■ Work instruction: Of the material below, only the lines from the line containing "Undo the last action in the toolbar" down to the line containing "Task: Switch to Money In section" belong in the answer, written out exactly.

*** Opening Entries shown ***

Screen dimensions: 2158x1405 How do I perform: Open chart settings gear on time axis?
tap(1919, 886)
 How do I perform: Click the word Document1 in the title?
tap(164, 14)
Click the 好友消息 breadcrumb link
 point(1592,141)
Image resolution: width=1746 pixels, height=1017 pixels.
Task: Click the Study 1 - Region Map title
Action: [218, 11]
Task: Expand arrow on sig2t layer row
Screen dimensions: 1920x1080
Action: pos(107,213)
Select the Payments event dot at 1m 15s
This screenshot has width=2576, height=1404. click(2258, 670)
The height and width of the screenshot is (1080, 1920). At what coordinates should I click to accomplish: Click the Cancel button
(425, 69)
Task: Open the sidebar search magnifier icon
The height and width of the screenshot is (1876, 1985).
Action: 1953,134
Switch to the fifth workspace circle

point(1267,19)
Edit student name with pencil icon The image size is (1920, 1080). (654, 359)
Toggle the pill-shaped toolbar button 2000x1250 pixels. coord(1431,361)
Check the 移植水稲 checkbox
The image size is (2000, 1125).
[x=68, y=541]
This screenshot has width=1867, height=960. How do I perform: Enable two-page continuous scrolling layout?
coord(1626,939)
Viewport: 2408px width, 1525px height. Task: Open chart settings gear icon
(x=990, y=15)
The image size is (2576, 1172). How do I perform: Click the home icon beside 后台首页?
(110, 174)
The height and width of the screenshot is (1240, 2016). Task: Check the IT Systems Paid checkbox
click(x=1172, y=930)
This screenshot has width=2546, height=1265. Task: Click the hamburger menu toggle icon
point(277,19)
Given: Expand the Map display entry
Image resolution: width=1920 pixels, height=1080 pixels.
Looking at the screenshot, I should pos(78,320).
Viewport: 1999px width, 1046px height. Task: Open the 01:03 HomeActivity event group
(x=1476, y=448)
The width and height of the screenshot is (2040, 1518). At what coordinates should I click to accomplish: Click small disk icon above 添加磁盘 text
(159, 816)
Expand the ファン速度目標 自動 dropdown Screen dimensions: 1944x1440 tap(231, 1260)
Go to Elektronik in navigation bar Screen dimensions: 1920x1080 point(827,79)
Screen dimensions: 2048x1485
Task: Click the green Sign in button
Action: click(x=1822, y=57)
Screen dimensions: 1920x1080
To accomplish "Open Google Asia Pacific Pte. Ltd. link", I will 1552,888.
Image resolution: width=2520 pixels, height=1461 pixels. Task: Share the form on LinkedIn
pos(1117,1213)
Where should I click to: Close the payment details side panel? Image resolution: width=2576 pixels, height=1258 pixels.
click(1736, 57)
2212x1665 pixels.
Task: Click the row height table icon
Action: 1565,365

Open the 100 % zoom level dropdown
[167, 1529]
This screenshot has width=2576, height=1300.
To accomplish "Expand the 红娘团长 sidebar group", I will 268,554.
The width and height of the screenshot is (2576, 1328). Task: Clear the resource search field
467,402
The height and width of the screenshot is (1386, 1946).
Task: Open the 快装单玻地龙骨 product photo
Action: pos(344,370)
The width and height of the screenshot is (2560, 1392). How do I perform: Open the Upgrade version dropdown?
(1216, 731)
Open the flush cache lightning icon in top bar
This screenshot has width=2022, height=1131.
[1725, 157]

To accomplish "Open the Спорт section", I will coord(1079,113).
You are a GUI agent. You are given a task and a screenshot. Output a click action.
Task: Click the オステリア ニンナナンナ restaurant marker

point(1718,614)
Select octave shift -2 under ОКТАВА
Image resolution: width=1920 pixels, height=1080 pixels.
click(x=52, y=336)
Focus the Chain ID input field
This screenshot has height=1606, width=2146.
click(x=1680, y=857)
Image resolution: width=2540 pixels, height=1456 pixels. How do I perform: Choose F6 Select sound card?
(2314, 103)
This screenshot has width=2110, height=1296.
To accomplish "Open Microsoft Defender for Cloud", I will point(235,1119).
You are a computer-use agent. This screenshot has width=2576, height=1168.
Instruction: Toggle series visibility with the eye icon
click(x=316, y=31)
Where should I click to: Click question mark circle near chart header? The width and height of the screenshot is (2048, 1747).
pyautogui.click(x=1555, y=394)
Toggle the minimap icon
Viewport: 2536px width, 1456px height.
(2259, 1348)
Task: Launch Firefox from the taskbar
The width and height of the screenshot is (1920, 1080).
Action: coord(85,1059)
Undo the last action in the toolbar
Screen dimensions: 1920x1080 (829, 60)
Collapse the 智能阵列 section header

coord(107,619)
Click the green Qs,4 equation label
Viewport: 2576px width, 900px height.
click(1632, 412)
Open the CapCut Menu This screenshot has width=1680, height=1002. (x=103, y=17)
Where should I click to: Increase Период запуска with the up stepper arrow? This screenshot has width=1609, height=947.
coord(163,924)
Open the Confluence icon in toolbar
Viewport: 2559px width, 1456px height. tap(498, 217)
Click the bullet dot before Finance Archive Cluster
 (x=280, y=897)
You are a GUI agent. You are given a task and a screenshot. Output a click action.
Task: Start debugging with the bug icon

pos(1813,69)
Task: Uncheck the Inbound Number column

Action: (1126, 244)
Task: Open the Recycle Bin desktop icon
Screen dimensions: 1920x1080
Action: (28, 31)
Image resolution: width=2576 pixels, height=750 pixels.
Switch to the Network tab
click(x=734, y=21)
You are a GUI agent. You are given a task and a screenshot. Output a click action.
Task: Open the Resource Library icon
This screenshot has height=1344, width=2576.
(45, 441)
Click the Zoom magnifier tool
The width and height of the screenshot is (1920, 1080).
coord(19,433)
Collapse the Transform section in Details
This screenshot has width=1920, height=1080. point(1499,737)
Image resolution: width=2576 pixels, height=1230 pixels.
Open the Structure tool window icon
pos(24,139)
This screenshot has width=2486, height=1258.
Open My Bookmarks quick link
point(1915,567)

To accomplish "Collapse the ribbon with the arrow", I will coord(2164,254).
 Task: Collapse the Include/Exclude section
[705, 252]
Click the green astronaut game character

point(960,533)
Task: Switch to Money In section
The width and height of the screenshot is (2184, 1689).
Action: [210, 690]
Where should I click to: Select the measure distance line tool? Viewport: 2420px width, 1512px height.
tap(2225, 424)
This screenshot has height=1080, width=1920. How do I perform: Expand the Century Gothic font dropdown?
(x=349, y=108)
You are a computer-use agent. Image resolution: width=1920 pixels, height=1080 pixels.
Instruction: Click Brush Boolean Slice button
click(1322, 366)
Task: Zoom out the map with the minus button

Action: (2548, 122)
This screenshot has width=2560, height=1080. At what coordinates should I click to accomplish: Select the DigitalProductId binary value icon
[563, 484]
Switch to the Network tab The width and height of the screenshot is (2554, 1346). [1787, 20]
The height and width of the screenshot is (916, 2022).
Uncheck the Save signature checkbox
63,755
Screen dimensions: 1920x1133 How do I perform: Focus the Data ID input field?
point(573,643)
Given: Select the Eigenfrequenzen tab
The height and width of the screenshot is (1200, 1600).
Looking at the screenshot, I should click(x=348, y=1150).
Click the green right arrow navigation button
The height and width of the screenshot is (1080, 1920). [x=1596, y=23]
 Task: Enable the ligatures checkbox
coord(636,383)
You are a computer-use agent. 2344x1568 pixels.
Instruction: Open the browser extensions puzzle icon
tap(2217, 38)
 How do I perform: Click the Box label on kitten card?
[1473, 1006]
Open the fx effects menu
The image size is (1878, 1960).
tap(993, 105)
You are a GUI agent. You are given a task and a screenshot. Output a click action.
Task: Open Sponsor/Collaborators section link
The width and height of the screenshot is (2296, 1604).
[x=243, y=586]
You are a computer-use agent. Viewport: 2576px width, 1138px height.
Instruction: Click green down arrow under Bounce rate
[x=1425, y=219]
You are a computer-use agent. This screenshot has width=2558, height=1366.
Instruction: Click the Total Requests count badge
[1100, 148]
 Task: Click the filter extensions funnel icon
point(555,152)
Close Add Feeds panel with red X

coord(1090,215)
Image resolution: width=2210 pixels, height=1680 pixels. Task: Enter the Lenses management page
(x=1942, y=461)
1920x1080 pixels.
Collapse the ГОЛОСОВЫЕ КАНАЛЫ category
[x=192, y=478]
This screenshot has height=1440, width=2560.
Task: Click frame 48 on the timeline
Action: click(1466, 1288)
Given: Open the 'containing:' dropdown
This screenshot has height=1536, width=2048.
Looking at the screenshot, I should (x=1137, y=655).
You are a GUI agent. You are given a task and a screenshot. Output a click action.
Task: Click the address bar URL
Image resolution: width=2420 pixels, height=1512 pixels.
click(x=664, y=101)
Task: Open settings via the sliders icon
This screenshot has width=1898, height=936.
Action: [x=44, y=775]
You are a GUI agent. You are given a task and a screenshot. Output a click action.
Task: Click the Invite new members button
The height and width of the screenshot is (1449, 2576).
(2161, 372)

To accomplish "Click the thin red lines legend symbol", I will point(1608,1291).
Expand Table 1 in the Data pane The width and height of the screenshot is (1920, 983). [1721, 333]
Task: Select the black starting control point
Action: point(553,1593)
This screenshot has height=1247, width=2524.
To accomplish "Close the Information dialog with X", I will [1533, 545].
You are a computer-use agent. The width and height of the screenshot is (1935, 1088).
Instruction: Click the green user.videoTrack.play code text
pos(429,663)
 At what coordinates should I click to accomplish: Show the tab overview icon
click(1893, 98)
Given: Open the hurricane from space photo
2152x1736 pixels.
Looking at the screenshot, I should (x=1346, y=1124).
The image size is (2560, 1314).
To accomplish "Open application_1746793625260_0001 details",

*** Closing Entries shown ***

■ The completed task:
Undo the last action in the toolbar
Screen dimensions: 1920x1080 (829, 60)
Collapse the 智能阵列 section header

coord(107,619)
Click the green Qs,4 equation label
Viewport: 2576px width, 900px height.
click(1632, 412)
Open the CapCut Menu This screenshot has width=1680, height=1002. (x=103, y=17)
Where should I click to: Increase Период запуска with the up stepper arrow? This screenshot has width=1609, height=947.
coord(163,924)
Open the Confluence icon in toolbar
Viewport: 2559px width, 1456px height. tap(498, 217)
Click the bullet dot before Finance Archive Cluster
 (x=280, y=897)
You are a GUI agent. You are given a task and a screenshot. Output a click action.
Task: Start debugging with the bug icon

pos(1813,69)
Task: Uncheck the Inbound Number column

Action: (1126, 244)
Task: Open the Recycle Bin desktop icon
Screen dimensions: 1920x1080
Action: (28, 31)
Image resolution: width=2576 pixels, height=750 pixels.
Switch to the Network tab
click(x=734, y=21)
You are a GUI agent. You are given a task and a screenshot. Output a click action.
Task: Open the Resource Library icon
This screenshot has height=1344, width=2576.
(45, 441)
Click the Zoom magnifier tool
The width and height of the screenshot is (1920, 1080).
coord(19,433)
Collapse the Transform section in Details
This screenshot has width=1920, height=1080. point(1499,737)
Image resolution: width=2576 pixels, height=1230 pixels.
Open the Structure tool window icon
pos(24,139)
This screenshot has width=2486, height=1258.
Open My Bookmarks quick link
point(1915,567)

To accomplish "Collapse the ribbon with the arrow", I will coord(2164,254).
 Task: Collapse the Include/Exclude section
[705, 252]
Click the green astronaut game character

point(960,533)
Task: Switch to Money In section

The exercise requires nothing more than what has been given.